### TASK DESCRIPTION
This task asks for the lines from the one with "You are a GUI" to the final line below, repeated exactly, with pictures omitted.

• • • • •

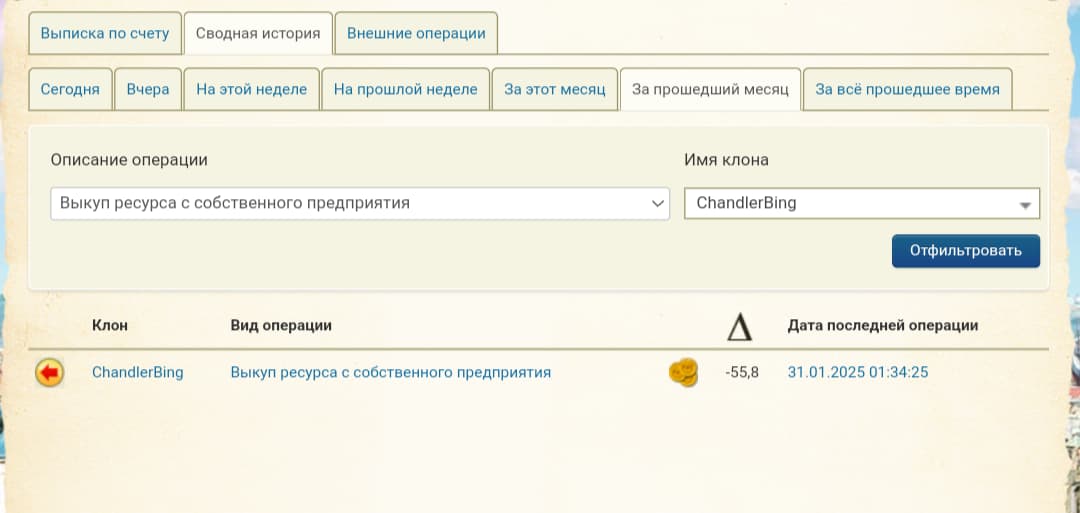Show operations for Сегодня
This screenshot has height=513, width=1080.
[x=70, y=89]
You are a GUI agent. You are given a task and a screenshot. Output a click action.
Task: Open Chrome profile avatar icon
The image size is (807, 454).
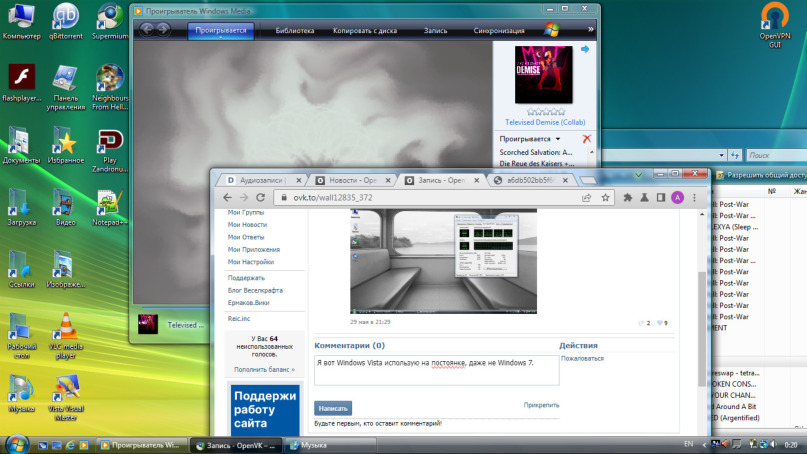coord(678,198)
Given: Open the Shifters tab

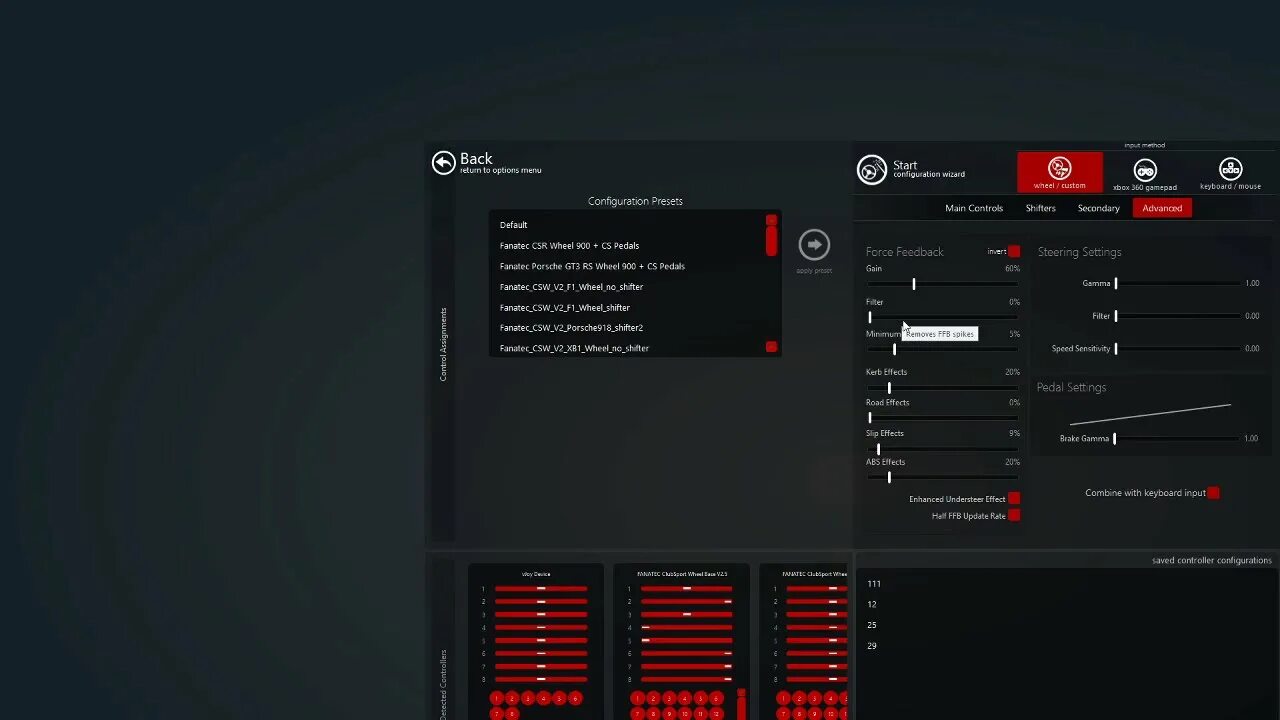Looking at the screenshot, I should pyautogui.click(x=1040, y=207).
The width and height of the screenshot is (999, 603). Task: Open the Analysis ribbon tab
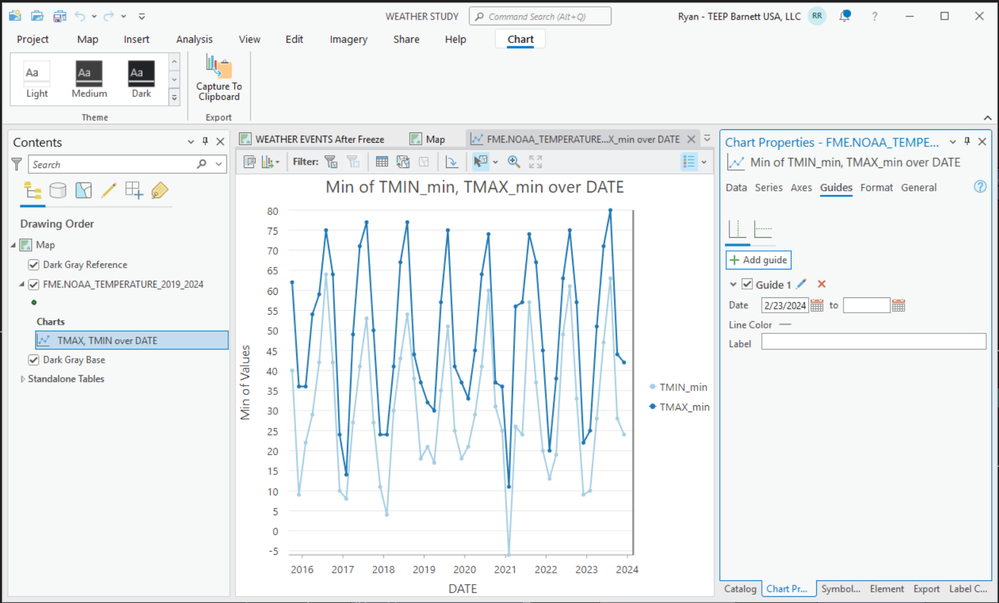click(x=194, y=39)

• • • • •

### ANSWER SECTION
You are a GUI agent. You are given a task and a screenshot. Output a click action.
Task: Open Chrome profile avatar icon
The image size is (807, 454).
coord(678,198)
Given: Open the Shifters tab

Looking at the screenshot, I should pyautogui.click(x=1040, y=207).
The width and height of the screenshot is (999, 603). Task: Open the Analysis ribbon tab
click(x=194, y=39)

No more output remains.